What is required
Give back only the lines from the one with "1166x1036 pixels." through the last line of the data, exactly as they appear.
BEGIN Data for review
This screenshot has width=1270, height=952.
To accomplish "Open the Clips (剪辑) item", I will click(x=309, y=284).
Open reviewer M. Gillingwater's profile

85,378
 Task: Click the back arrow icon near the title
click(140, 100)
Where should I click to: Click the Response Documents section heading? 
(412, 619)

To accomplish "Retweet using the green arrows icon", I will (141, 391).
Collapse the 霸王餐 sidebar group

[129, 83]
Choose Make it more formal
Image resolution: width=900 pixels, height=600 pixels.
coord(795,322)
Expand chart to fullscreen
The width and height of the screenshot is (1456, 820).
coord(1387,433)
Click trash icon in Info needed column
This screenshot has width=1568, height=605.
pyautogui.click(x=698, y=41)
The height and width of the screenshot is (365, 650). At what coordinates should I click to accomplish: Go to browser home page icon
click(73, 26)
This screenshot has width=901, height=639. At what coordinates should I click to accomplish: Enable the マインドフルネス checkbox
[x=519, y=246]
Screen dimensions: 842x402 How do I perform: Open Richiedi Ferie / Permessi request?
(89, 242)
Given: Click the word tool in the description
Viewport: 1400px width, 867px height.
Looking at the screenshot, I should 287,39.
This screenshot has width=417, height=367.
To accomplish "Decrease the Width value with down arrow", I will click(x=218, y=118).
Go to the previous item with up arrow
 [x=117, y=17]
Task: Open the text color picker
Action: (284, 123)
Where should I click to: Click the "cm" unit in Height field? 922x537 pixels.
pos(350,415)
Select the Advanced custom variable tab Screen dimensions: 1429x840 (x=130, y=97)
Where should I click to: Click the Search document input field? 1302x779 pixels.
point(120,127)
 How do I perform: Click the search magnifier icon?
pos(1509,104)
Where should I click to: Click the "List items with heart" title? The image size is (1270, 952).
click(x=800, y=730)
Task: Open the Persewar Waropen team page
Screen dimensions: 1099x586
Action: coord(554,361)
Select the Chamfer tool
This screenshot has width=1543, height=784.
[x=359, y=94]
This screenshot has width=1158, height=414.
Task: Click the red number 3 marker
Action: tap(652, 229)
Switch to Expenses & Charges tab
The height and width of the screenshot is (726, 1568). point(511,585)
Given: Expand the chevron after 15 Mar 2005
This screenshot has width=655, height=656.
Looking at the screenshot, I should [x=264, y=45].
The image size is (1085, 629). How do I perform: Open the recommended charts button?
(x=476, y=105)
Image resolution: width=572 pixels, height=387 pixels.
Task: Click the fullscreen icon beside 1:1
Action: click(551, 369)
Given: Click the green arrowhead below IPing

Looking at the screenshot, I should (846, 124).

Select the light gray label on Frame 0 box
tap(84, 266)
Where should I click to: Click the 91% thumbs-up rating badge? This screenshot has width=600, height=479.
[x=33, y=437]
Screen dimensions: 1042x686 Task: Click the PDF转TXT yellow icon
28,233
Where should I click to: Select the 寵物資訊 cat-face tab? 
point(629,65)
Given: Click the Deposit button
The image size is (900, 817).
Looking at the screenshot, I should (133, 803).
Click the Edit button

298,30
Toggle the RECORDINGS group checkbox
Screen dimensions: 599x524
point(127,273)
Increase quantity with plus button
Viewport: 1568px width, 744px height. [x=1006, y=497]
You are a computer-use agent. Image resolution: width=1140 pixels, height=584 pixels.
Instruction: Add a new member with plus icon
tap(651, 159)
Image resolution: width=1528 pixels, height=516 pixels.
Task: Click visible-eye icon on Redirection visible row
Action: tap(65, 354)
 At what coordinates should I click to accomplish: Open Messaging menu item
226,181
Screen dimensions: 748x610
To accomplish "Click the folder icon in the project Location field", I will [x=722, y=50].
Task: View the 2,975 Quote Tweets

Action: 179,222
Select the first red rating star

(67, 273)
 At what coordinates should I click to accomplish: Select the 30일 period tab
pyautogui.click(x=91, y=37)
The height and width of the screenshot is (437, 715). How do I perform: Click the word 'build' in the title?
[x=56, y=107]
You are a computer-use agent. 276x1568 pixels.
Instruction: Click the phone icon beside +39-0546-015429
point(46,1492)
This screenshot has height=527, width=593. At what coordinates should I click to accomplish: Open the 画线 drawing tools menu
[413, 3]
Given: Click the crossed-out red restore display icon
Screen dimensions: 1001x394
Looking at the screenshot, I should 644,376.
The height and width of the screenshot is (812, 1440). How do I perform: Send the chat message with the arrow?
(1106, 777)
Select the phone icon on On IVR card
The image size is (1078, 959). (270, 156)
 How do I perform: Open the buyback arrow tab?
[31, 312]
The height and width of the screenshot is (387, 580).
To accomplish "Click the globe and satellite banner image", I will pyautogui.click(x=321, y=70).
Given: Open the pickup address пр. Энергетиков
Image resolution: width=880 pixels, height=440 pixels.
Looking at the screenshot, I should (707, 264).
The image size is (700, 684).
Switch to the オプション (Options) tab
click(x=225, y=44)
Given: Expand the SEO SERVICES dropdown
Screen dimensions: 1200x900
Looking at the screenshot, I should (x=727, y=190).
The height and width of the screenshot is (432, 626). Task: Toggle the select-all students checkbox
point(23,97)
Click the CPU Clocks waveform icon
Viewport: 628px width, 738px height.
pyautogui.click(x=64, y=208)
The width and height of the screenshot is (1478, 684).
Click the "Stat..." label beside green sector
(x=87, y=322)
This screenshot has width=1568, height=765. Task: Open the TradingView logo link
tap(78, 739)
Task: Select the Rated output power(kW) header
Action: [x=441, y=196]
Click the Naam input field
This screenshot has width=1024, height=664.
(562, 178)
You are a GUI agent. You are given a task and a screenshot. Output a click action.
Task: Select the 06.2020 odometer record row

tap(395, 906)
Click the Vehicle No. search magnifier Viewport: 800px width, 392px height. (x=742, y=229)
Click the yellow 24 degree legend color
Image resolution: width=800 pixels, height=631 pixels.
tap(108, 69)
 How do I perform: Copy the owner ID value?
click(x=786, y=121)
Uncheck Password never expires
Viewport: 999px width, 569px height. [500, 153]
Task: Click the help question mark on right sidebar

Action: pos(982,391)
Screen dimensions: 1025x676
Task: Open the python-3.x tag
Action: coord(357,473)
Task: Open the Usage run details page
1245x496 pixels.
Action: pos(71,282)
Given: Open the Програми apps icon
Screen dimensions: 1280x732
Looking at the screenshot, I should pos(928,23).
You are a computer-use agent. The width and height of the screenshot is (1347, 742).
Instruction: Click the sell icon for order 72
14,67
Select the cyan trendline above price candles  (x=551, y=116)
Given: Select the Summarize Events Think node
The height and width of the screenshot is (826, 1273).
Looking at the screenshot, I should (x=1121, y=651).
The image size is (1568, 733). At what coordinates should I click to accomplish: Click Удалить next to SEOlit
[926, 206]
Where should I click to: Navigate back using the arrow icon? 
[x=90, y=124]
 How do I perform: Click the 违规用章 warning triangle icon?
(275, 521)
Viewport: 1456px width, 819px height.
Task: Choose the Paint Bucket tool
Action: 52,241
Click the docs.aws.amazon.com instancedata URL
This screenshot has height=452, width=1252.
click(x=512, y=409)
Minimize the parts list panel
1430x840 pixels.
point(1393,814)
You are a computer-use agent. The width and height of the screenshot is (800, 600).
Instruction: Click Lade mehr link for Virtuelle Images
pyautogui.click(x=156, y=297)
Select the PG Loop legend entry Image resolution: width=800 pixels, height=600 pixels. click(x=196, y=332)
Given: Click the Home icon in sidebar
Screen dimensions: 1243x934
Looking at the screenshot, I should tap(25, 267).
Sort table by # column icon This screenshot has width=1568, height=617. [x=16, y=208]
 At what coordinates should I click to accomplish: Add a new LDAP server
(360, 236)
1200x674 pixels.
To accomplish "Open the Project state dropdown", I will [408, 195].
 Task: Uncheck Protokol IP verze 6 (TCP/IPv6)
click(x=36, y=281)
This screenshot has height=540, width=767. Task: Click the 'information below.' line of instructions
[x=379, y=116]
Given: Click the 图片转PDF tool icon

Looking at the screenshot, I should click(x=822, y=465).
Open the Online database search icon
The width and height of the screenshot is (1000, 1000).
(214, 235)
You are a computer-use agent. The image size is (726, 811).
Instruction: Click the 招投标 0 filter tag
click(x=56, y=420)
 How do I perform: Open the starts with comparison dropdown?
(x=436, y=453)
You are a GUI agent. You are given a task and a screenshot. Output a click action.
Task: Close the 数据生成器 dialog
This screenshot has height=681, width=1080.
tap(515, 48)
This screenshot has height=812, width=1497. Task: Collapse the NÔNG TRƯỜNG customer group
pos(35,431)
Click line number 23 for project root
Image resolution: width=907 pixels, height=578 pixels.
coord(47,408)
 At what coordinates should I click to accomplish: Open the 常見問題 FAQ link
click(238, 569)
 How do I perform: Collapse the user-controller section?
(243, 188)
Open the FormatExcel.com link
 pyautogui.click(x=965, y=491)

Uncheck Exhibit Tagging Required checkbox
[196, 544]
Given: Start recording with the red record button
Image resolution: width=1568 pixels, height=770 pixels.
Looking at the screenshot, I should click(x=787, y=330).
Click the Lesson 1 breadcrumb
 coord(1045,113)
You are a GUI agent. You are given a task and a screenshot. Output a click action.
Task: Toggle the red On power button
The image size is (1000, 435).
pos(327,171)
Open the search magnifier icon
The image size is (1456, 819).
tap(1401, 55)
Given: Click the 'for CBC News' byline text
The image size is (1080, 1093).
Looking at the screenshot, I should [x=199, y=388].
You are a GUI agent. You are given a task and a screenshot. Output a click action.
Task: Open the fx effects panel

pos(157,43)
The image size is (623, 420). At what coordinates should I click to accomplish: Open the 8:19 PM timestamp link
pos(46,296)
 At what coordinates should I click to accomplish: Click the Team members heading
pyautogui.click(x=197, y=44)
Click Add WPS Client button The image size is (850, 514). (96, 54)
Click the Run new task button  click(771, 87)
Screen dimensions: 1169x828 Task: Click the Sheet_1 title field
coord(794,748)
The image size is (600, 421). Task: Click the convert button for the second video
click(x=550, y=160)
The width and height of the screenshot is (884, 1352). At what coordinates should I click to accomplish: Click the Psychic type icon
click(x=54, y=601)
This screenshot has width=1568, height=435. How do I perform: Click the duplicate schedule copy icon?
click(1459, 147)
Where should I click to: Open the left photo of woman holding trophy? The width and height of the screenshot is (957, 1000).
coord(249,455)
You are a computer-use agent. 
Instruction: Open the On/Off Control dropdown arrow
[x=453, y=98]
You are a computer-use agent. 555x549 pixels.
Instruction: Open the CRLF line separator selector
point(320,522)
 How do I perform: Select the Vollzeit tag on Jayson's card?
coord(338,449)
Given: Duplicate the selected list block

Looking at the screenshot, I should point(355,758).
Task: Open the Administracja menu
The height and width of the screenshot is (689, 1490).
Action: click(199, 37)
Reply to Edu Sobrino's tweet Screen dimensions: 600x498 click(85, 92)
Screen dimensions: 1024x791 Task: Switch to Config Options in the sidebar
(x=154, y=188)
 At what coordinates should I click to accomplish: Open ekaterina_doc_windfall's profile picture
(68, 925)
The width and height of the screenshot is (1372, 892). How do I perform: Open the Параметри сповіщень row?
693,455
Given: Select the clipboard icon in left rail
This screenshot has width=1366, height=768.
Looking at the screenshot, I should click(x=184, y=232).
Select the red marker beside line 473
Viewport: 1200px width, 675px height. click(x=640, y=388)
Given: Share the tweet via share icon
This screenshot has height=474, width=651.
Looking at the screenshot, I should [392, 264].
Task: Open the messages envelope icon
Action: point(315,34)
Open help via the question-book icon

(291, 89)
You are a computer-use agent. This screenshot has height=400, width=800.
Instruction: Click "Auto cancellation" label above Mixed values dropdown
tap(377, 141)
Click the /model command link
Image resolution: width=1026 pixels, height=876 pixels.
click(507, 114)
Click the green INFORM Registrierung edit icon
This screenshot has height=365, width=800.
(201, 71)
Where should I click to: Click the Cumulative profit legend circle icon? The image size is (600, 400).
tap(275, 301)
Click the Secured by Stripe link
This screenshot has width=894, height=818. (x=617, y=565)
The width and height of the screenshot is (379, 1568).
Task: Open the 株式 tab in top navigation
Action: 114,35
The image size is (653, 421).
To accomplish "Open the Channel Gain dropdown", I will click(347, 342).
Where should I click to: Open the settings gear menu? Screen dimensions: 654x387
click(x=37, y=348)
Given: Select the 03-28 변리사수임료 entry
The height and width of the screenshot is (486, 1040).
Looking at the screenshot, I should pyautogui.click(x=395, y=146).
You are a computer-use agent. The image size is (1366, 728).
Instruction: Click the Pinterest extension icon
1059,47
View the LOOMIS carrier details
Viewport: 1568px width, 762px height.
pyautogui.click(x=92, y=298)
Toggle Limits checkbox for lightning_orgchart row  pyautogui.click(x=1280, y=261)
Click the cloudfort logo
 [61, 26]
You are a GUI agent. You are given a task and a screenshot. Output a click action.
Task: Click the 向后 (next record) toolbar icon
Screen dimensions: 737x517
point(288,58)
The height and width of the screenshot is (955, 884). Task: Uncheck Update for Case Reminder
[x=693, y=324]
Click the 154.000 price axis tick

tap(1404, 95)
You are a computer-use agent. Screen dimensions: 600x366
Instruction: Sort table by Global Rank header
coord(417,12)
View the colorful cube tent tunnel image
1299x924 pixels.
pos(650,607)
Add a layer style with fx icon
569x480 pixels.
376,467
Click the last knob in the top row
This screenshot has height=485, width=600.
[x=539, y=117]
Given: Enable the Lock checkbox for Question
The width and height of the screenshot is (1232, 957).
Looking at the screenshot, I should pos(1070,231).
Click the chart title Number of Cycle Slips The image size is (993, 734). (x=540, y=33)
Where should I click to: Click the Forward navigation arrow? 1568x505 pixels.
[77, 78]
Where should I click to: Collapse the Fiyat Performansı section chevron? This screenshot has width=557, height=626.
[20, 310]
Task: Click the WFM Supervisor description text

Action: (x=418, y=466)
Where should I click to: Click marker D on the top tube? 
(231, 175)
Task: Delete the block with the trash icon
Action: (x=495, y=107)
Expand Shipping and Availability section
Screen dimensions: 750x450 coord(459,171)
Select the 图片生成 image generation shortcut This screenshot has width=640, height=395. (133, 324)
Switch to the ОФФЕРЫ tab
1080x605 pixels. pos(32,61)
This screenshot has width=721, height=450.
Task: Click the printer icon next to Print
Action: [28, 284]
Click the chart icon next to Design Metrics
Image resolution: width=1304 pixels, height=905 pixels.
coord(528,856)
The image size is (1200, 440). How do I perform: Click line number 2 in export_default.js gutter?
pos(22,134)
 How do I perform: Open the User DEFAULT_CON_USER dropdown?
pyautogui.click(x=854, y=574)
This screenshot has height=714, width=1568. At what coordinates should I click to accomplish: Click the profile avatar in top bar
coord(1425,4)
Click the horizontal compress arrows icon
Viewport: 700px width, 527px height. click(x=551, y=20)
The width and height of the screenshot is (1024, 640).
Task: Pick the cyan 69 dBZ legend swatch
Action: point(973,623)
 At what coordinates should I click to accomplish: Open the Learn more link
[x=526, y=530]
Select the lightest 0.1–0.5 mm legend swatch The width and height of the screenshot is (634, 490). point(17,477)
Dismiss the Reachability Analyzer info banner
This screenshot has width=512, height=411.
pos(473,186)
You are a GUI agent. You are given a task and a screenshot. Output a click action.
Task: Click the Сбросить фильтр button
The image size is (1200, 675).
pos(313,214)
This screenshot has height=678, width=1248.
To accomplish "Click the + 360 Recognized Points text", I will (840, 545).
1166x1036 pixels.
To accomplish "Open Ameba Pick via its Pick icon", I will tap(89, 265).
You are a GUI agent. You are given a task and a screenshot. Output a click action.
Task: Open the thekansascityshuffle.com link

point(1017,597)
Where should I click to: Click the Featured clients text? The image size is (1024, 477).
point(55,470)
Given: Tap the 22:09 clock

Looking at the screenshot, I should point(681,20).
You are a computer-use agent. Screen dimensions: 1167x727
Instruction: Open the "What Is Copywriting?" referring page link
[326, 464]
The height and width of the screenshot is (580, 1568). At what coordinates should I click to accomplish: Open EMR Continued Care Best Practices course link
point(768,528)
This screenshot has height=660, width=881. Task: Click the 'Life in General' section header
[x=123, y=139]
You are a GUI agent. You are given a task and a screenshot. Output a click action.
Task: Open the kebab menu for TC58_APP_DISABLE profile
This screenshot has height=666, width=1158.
END Data for review
Exercise result
1166x1036 pixels.
To accomplish "Open Ameba Pick via its Pick icon", I will tap(89, 265).
You are a GUI agent. You are given a task and a screenshot. Output a click action.
Task: Open the thekansascityshuffle.com link

point(1017,597)
Where should I click to: Click the Featured clients text? The image size is (1024, 477).
point(55,470)
Given: Tap the 22:09 clock

Looking at the screenshot, I should point(681,20).
You are a computer-use agent. Screen dimensions: 1167x727
Instruction: Open the "What Is Copywriting?" referring page link
[326, 464]
The height and width of the screenshot is (580, 1568). At what coordinates should I click to accomplish: Open EMR Continued Care Best Practices course link
point(768,528)
This screenshot has height=660, width=881. Task: Click the 'Life in General' section header
[x=123, y=139]
You are a GUI agent. You are given a task and a screenshot. Output a click action.
Task: Open the kebab menu for TC58_APP_DISABLE profile
This screenshot has height=666, width=1158.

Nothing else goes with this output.